Source extract: Begin

The patient-physician relationship, including physician communication and physician empathy, is particularly important in conditions involving chronic pain.7 It is generally thought that a collaborative approach involving both the patient and physician in clinical decision making improves patient adherence to pain treatment and its outcomes. This has been demonstrated in inpatient and outpatient orthopedic rehabilitation centers providing multimodal treatment programs for patients with chronic low back pain.8 The interpersonal aspects of the patient-physician relationship, including patient-centered communication, may facilitate and enhance patient engagement in chronic pain self-management.9 Physician empathy also has potential implications for pain disparities, based on emerging research involving neurophysiologic activity in the anterior insula and anterior cingulate cortex and biobehavioral studies.7 In a study by Kaseweter et al,10 a group of predominantly White nurses were asked to make pain treatment recommendations and to rate their empathic reactions after viewing video clips of Black and White patients matched according to facial pain expression. The nurses recommended more aggressive pain treatment for White patients, which was correlated with higher ratings of empathy for those patients. Similar findings were observed in a study involving White medical students and residents who rated 15 true or false statements about biological differences between Black and White patients and then read mock cases involving a kidney stone or ankle fracture among both Black and White patients.11 About one-half of participants reported that at least 1 false statement about racial differences was true. Moreover, participants who endorsed such false beliefs also rated the pain intensity of the Black patients lower than that of the White patients and made less accurate pain treatment recommendations.

Such studies suggest that racial biases exist among physicians. These may affect the physician’s interpretation of the patient pain experience, interaction with patients, treatment plans, and outcomes. The aims of this study were to measure racial differences in the patient-physician relationship and in pain and related physical function outcomes among adults with chronic low back pain, and to determine whether the patient-physician relationship helps explain the associations of race with outcomes.

Methods

This cross-sectional study was approved by the North Texas Regional Institutional Review Board, and a current registry overview is available elsewhere.12 All study participants provided either written or electronic informed consent and reported data on a series of validated pain research and related instruments at their initial registry encounter. This study is reported following the Strengthening the Reporting of Observational Studies in Epidemiology (STROBE) reporting guideline.

Source extract: End
Study material: Begin

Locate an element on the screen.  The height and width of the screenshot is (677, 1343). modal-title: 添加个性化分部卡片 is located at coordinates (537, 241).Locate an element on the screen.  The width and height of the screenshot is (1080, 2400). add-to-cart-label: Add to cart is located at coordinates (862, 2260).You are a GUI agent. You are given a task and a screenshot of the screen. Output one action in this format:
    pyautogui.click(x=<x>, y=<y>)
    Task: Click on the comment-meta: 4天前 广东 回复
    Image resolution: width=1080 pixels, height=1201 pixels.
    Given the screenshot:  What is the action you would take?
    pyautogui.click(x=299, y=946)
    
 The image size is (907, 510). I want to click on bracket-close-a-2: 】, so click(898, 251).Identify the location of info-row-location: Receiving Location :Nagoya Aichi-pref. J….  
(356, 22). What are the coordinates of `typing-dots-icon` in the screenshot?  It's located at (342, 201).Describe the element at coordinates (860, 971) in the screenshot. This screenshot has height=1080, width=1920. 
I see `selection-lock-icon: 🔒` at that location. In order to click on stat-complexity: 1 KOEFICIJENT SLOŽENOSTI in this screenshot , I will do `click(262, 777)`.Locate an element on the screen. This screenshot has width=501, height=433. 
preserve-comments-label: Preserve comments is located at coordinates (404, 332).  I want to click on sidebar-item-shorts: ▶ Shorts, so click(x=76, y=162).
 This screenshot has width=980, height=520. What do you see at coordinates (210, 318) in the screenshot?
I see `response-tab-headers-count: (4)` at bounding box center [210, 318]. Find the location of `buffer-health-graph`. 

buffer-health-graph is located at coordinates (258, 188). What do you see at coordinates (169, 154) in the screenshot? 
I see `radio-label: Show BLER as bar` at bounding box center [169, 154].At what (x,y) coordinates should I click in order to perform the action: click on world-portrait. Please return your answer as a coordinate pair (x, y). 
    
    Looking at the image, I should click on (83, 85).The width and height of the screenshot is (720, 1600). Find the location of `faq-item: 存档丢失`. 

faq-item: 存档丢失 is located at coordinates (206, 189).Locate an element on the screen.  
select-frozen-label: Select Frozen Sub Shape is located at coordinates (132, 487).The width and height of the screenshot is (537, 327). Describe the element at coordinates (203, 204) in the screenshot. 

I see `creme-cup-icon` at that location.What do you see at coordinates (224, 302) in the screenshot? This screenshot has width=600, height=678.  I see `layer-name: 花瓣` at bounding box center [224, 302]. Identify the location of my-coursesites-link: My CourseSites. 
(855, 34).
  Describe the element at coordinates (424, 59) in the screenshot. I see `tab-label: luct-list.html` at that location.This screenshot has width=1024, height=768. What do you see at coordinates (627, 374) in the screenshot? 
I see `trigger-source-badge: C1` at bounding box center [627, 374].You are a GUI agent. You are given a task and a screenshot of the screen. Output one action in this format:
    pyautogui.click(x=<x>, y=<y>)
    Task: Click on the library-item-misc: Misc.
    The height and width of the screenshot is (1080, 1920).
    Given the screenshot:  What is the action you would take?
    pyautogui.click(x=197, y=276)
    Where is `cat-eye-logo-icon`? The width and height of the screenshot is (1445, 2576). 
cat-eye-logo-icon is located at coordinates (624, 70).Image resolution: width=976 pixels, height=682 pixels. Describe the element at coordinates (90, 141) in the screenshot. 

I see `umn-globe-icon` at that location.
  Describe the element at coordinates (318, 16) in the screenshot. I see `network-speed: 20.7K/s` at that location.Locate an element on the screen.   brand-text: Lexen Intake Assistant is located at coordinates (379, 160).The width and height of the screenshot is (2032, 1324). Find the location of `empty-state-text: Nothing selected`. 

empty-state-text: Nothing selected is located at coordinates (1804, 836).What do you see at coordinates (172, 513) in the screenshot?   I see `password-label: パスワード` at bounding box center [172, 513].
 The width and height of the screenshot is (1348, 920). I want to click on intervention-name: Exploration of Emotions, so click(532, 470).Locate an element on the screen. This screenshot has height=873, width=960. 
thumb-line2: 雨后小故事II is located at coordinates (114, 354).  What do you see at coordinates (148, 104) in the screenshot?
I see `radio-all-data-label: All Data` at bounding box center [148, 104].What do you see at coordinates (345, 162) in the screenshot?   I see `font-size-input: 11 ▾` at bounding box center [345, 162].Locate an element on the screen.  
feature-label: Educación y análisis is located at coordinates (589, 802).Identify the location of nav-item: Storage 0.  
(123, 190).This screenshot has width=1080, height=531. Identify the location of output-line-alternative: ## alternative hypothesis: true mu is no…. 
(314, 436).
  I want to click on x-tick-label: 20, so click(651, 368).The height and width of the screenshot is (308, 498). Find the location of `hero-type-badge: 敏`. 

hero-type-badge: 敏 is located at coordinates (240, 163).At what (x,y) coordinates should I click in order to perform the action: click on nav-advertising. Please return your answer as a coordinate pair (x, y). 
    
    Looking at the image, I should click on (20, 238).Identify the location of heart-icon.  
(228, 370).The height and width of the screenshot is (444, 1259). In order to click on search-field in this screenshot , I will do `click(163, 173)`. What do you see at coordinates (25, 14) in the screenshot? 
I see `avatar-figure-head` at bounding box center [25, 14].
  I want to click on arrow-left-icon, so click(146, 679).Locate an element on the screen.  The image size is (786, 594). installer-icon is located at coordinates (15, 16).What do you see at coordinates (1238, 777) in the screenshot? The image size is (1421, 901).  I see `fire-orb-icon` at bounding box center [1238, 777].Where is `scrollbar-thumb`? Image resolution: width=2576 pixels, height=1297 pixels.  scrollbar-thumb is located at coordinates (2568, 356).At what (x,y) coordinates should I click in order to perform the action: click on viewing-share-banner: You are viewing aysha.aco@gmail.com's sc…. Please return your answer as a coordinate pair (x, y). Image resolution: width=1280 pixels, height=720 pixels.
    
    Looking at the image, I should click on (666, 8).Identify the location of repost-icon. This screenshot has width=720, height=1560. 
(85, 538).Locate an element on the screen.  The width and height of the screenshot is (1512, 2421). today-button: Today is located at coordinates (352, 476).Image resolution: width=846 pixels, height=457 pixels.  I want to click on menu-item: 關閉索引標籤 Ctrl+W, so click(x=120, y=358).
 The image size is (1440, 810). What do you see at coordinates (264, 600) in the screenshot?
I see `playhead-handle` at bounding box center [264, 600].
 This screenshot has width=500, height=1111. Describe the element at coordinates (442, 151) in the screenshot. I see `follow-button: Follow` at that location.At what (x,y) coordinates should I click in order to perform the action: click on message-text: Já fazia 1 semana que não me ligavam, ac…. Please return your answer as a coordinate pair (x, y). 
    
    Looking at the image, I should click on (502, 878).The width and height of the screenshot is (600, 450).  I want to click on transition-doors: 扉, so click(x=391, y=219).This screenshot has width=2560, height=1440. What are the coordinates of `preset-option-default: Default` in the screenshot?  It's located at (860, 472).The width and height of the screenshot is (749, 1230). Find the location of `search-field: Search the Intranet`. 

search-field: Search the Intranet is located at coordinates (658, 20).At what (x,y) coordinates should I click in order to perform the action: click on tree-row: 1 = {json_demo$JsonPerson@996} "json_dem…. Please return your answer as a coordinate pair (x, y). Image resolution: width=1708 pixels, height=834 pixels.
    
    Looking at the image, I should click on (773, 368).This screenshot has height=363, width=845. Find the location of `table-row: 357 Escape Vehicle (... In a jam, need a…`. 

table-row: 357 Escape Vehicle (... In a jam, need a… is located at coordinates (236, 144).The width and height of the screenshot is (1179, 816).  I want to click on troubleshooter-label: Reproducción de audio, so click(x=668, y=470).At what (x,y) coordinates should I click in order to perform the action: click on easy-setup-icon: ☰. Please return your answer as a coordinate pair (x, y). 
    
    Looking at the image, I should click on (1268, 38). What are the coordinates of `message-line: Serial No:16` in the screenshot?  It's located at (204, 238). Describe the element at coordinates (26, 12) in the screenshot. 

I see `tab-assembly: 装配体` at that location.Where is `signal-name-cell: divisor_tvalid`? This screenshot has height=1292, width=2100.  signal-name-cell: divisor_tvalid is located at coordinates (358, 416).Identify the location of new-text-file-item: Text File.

Study material: End

_Exercise requirements_
[a] According to the passage on chronic pain and the patient-physician relationship, about what share of the medical students and residents reported that at least one false statement about racial differences was true?
[b] Decide whether each statement agrees with the passage on chronic pain and the patient-physician relationship. Answer yes or no for each, quoting the words of the passage that settle it.
(i) The medical students and residents rated 15 true or false statements about biological differences between Black and White patients.
(ii) The study was approved by an institutional review board in Oklahoma.
(iii) Participants who endorsed false beliefs rated the pain of Black patients higher than that of White patients.
[c] Write the next part of the passage on chronic pain and the patient-physician relationship, starting after its final sentence.

_Your responses_
[a] About one-half of participants.

[b]
(i) Yes: "who rated 15 true or false statements about biological differences between Black and White patients"
(ii) No: "approved by the North Texas Regional Institutional Review Board"
(iii) No: "rated the pain intensity of the Black patients lower than that of the White patients"

[c]
Research Setting

This study was conducted within the Pain Registry for Epidemiological, Clinical, and Interventional Studies and Innovation. The registry was established in 2016 at the University of North Texas Health Science Center and has since expanded to cover the 48 contiguous states and District of Columbia through a digital research platform. The registry recruits participants using direct-to-the-patient advertising, rather than relying on referrals from physicians.

Study Design

This cross-sectional study was conducted from April 2016 to December 2021. It included registry participants aged 21 to 79 years with chronic low back pain and a physician who regularly treated that pain. Chronic low back pain was assessed using criteria recommended by the National Institutes of Health Task Force on Research Standards for Chronic Low Back Pain.13 These required having low back pain for at least the past 3 to 6 months and with a frequency of at least half of the days over the past 6 months. Persons were excluded from the study if they reported being pregnant, residing in an institutional facility, or being in a racial category other than Black or White. Participants could also report on Hispanic ethnicity.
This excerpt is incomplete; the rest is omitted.